What at first seems to be a simple reminiscing of a childhood memory, the Seamus Heaney's "Blackberries" conveys the speaker's concern about man's inability to control his desire through its literary elements. The speaker's use of imagery, allusion, and slant rhymes exhibits his belief that man is easily overcome by temptation.
As the speaker first describes the blackberry harvest, the underlying rape imagery suggests a parallel with man's ineptitude of self-control. The first berry is described as "glossy," conveying a sense of purity or virginity that the berry possesses. The speaker's diction shifts to carnal, as he uses words like "clot," "flesh," and "blood." The speaker has ravished the previously untouched berry in his quest to quench his "lust" and feed the "hunger" that has developed. The children in the story, however, show no restraint in collecting the berries, even despite the sense of guilt suggested by the "burn[ing] plate of eyes" that watches the children as they continue. A measure of the berry's grasp on the children is the statement that they disregarded pain, only to continue gathering. The speaker recognizes his failure to restrain his temptation when he alludes to Bluebeard, the fairy tale character who could not restrain from murdering his wives.

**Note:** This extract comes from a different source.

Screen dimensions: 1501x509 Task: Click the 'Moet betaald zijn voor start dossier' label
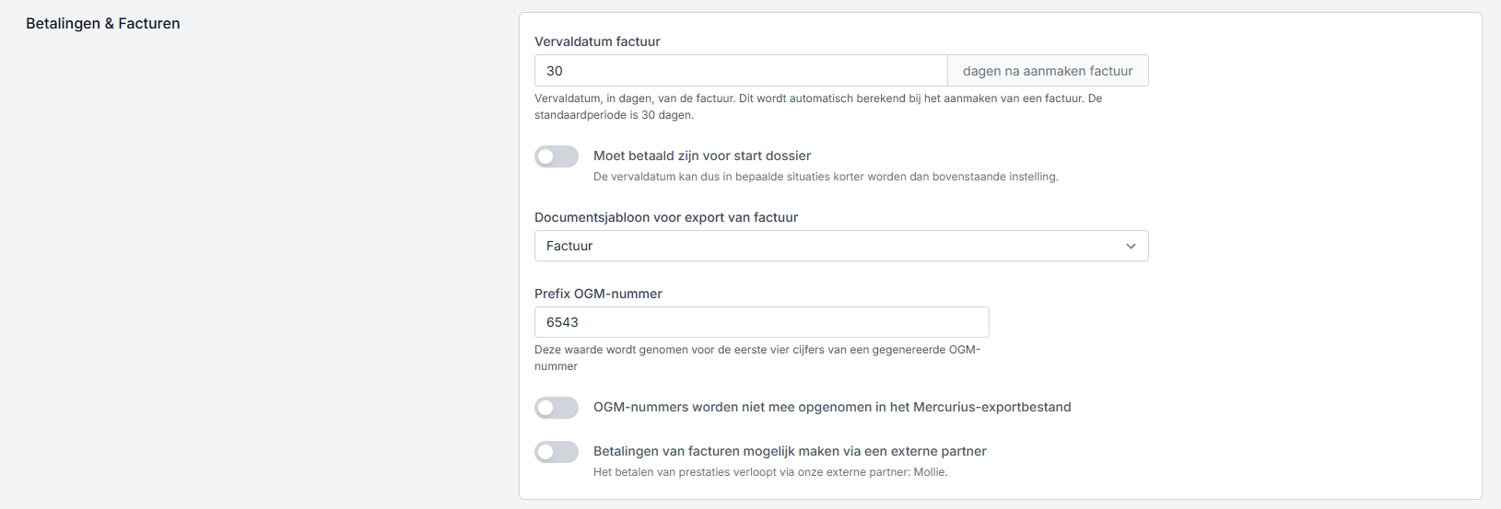point(702,156)
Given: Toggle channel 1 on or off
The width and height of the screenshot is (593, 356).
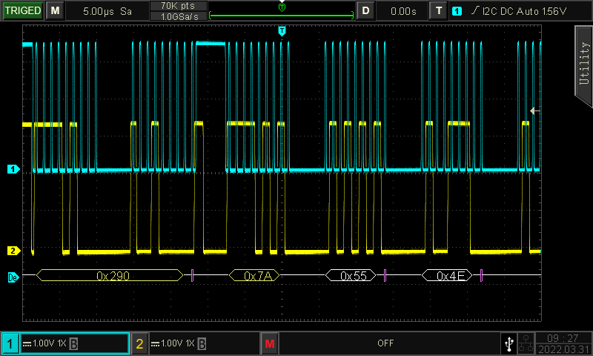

Additionally, the use of slant rhymes throughout the poem reflects the speaker's lack of control over temptation. At the sentences come close to rhyming, they do not quite have the necessary regulation to them, suggesting the speaker's lack of restraint. Moreover, the meanings of the lines that do have end rhymes are punctuated. For example, the children's massing of the berries in the "byre" results in an unattractive "fur" expressing the demise of the hunt.
The second part of the poem illustrates man's inability to control temptation, because as the children collected too many berries, the entire gathering is ruined.